▸ **Extrait à lire**
☆ ☆ ☆

Book Title

Valdir do Nascimento Flores, Saussure e a tradução

Brasília, Editora UnB, 2021, 180 p. – ISBN 978-6-5584-6024-4

Glória Maria MONTEIRO DE CARVALHO

Universidade Católica de Pernambuco

gloria.carvalho@unicap.br

Maria de Fátima VILAR DE MELO

Universidade Católica de Pernambuco

fatima.vilar@unicap.br

L’œuvre de Saussure permet-elle une réflexion importante sur la traduction ? Dans ce livre, Valdir Flores répond de façon affirmative à cette question, à partir de sa conception de l’œuvre de Saussure mais aussi de la traduction, une conception qui s’est constituée sous l’influence de quelques auteurs, en particulier d’Henri Meschonnic.

Les motifs qui ont mené l’auteur à écrire ce livre sont les suivants :

a) La nécessité de (re)lire Saussure en fonction des textes manuscrits trouvés après sa mort, parce que les linguistes l’ont classé comme structuraliste en dépit de la complexité de son raisonnement linguistique ;

b) La traduction implique nécessairement une conception du langage et la théorie saussurienne peut fournir cette conception, grâce aux possibilités ouvertes par sa vision d’ensemble de la langue, qui est naturellement articulée à la diversité des langues ;

c) La troisième raison concerne le fait que Saussure a été lui-même un traducteur et que cette activité est en relation avec sa réflexion sur le langage, la langue et les langues.

☆ ☆ ☆

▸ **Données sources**

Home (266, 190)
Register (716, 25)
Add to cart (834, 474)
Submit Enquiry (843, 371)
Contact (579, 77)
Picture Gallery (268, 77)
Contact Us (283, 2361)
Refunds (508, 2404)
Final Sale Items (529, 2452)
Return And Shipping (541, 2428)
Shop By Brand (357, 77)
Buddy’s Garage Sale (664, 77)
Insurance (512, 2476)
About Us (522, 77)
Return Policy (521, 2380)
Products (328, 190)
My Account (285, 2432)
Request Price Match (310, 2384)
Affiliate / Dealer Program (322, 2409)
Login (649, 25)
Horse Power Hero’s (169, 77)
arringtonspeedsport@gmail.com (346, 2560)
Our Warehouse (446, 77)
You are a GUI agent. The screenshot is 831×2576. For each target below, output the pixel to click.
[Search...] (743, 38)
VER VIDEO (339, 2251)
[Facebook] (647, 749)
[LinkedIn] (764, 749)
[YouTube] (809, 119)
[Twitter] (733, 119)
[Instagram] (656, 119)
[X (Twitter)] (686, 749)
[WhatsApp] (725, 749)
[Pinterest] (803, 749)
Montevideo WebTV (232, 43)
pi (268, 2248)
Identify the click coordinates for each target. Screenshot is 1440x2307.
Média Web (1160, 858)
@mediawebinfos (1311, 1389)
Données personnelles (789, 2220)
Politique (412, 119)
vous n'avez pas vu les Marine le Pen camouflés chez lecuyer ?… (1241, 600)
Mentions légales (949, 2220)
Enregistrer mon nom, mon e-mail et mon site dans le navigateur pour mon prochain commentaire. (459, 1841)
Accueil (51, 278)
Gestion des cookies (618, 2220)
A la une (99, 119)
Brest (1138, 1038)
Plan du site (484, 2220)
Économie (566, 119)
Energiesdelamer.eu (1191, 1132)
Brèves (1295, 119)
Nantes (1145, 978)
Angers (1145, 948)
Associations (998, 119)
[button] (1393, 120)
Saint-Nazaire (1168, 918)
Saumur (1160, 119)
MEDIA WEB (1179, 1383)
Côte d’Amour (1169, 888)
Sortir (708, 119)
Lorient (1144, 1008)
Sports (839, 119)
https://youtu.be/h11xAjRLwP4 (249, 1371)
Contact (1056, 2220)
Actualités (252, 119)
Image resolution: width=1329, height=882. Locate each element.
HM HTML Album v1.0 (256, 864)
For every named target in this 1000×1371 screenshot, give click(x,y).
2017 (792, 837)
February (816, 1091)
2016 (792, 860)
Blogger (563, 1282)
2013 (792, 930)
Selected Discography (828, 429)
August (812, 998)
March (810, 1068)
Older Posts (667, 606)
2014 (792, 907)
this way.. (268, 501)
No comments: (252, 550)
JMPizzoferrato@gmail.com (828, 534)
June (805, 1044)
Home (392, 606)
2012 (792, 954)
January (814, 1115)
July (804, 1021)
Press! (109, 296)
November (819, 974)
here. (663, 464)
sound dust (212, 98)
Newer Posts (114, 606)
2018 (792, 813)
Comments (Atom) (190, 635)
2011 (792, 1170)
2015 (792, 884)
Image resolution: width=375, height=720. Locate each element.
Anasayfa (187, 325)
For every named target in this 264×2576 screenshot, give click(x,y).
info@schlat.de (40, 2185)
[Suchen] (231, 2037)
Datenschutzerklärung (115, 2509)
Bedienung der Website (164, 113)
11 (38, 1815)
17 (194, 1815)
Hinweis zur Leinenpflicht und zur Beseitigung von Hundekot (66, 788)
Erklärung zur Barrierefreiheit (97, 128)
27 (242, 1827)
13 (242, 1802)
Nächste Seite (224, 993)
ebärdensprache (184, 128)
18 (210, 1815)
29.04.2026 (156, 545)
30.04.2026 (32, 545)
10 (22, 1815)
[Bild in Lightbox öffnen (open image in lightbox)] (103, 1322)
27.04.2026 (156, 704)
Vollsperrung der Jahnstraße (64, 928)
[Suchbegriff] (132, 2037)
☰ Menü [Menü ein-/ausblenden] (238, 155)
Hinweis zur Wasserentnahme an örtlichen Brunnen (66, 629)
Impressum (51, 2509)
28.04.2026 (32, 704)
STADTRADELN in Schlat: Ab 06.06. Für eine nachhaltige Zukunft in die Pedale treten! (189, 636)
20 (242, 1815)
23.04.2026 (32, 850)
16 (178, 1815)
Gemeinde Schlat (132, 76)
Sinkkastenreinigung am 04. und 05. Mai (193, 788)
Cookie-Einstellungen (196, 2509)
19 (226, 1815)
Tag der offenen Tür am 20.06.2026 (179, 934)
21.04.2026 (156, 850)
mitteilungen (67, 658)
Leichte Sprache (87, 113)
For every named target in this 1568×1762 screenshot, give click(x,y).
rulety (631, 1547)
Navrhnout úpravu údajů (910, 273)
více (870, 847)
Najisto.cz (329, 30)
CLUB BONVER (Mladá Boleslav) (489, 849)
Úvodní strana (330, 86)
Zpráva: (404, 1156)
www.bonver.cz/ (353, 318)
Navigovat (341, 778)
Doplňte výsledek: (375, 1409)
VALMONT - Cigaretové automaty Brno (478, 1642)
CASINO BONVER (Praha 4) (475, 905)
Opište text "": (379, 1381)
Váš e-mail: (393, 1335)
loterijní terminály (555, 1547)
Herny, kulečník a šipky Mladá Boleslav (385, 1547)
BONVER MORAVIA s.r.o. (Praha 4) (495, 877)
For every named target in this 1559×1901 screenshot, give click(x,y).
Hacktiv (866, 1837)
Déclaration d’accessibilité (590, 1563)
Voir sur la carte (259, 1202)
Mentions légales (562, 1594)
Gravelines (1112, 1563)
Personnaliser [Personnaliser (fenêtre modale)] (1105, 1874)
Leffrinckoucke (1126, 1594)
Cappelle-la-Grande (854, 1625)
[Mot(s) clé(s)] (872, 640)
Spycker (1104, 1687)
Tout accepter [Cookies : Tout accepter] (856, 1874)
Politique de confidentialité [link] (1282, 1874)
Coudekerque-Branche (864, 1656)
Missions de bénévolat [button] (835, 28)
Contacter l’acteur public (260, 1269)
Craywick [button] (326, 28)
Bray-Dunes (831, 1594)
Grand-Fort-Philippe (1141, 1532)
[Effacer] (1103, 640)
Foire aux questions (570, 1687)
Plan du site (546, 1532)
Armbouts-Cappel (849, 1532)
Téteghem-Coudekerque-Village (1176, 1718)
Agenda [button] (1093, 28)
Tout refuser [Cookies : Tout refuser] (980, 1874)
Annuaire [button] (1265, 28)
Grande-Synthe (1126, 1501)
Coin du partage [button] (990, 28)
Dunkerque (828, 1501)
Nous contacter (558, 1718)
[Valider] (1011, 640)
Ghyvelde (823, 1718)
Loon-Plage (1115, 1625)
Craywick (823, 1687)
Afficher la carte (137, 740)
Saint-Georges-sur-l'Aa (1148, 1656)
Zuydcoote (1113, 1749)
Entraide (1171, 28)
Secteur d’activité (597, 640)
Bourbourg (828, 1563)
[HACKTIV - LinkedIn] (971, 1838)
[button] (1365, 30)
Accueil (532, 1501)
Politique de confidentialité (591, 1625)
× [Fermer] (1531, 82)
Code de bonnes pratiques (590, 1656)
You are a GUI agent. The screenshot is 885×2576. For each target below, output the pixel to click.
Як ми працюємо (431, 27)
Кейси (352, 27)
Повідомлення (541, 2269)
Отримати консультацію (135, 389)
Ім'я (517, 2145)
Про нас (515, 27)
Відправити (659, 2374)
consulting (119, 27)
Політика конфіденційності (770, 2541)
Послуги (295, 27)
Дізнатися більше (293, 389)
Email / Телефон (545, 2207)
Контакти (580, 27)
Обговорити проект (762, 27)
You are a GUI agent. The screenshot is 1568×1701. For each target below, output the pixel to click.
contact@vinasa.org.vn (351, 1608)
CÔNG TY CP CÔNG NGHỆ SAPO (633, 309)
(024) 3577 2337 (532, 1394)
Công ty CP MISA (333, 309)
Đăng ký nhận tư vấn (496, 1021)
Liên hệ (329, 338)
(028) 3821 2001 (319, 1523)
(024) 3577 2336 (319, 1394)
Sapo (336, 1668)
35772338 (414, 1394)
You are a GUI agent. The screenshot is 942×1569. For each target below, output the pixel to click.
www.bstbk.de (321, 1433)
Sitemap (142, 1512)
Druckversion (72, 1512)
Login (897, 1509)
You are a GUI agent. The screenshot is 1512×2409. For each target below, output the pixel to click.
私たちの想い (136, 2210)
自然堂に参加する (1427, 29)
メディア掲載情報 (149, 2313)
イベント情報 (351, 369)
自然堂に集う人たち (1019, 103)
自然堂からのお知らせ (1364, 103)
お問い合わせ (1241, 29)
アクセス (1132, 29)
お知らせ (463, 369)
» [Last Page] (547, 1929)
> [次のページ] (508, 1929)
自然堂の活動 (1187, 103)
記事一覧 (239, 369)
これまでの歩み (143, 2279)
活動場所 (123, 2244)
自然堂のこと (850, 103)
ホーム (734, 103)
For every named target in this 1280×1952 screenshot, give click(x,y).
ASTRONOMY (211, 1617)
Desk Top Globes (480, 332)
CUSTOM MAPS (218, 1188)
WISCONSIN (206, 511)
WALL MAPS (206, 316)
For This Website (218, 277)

☆ ☆ ☆

Poursuivez le compte rendu de l'ouvrage sur Saussure et la traduction, en reprenant immédiatement après l'exposé de la troisième raison.

Ces trois raisons guident la composition du livre tant du point de vue des sujets traités dans chaque chapitre que de l’ordre des chapitres.

L’auteur présente son acception de la traduction et son choix des termes dans le premier chapitre. Les idées de Henri Meschonnic y sont centrales. Ainsi, Valdir Flores propose de penser la traduction, ce qui implique d’entendre la traduction comme un phénomène dont l’ampleur permet de penser le langage, la langue et les langues, sans se restreindre à l’acte de traduire. La traduction est ainsi conçue comme « le meilleur poste d’observation sur les stratégies du langage […] » (Meschonnic in Flores 2021, p. 26).

Cependant, le but central de ce chapitre est d’esquisser les principes d’une visée anthropologique de l’énonciation. Selon l’auteur, la formule « Penser la langue dans l’homme », comprise comme un type d’axiome, constitue le cœur de cette visée car elle permet à la linguistique de se détourner d’une filiation naturaliste pour s’inscrire dans une filiation humaniste. L’énonciation est une fonction qui caractérise l’être parlant et elle peut être considérée comme un objet anthropologique car elle permet de connaître des effets de la langue dans l’Homme. L’être humain serait alors un ethnographe de la langue qui parle ; on observe la présence de la fonction métalinguistique jakobsonienne dans cette hypothèse.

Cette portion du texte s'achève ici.